学位論文要旨



No 122812
著者(漢字) 西村,義隆
著者(英字)
著者(カナ) ニシムラ,ヨシタカ
標題(和) ロボットによるプレゼンテーション及び音声インタラクションの実現に関する研究
標題(洋)
報告番号 122812
報告番号 甲22812
学位授与日 2007.03.22
学位種別 課程博士
学位種類 博士(情報理工学)
学位記番号 博情第142号
研究科 情報理工学系研究科
専攻 電子情報学専攻
論文審査委員 主査: 東京大学 教授 広瀬,啓吉
 東京大学 教授 石塚,満
 東京大学 教授 原島,博
 東京大学 助教授 峯松,信明
 東京大学 助教授 佐藤,洋一
 東京大学 助教授 苗村,健
内容要旨 要旨を表示する

 近年,ロボットが注目を浴びており,研究・開発が盛んに行われている.特に,ヒューマノイドロボットはその姿形から,人間と同じような仕事をこなすことが期待されていると考えられる.ロボットはさまざまなモダリティを有しており,ネットワークにも接続可能なことから,情報提供を行うタスクは有効な活躍分野であると考えられる.実際にヒューマノイドロボットは受付や案内などの分野で数多く活躍している.同様に情報の提供を行うタスクとして,プレゼンテーションがある.スクリーンを用いたプレゼンテーションは,音声による情報提供のみならず,資料を交えた情報提供も可能である.本論文ではヒューマノイドロボットによるプレゼンテーションが,ロボットによるタスクの有効な一分野と捉え,これを実現する方法を提案することを目的とする.
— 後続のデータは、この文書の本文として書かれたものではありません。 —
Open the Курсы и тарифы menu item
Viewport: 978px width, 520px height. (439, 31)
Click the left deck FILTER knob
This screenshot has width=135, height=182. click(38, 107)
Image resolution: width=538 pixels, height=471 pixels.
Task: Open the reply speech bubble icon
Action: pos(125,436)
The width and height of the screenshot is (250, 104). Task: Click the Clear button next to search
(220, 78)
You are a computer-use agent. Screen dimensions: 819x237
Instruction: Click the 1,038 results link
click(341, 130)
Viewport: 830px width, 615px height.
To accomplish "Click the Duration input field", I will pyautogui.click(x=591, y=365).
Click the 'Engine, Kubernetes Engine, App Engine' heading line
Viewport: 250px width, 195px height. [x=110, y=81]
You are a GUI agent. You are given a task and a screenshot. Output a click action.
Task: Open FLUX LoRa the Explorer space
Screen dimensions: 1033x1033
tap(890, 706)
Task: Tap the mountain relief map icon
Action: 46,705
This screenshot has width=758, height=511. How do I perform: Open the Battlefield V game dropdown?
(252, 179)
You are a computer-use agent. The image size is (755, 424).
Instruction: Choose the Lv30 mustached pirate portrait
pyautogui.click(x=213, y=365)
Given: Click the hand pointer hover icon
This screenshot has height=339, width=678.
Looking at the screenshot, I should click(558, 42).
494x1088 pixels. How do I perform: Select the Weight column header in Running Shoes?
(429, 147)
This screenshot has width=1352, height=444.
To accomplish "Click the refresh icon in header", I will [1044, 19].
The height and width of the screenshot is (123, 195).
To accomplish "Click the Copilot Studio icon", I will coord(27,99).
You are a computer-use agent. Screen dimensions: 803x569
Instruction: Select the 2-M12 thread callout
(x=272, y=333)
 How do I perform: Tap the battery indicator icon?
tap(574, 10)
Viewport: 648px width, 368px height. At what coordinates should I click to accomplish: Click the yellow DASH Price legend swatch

 第一に,簡単な記述によりコンテンツを作成できる機構について検討した.ロボットの操作を行うためには,通常,アセンブラなどを用いて作られる制御プログラムが必要である.制御プログラムは複雑であり,専門家でないとプログラムを作ることは難しい.しかし,ロボットを身近なものとしていくためには,簡単な機構で操作できることが望ましい.スクリーンエージェントを用いたコンテンツの生成に関する研究領域では,記述言語を用いて簡単にマルチモーダルコンテンツを作成するための試みが行われている.ロボットでも,スクリーンエージェントと同じような記述言語を用いることで,プレゼンテーションコンテンツを作成することが可能であると考えられる.そこで,スクリーンエージェントを用いたマルチモーダルプレゼンテーションコンテンツを作成するためのMPML(Multimodal Presentation Markup Language)をヒューマノイドロボット用に拡張し,MPML-HR(MPML for Humanoid Robots)とすることで,簡単な記述でロボットによるプレゼンテーションコンテンツを作成することを実現した.拡張にあたっては,存在する空間の違いを吸収することに留意した.具体的には,移動命令については,位置を表す二次元の座標の他,ロボットの体の方向を表す引数を加えた.スクリーン上の座標を指し示す対象指示命令はスクリーンエージェントでは移動命令によって実現可能であるが,ロボットでは新たな命令を用意することで対応した.また,ロボットは動作がなく,発話のみがあると不自然であるため,発話と動作を同時に実行できる機構を実現し,発話命令のみがあり,動作命令がないときは,首を自動的に動かすことにより不自然さを解消した.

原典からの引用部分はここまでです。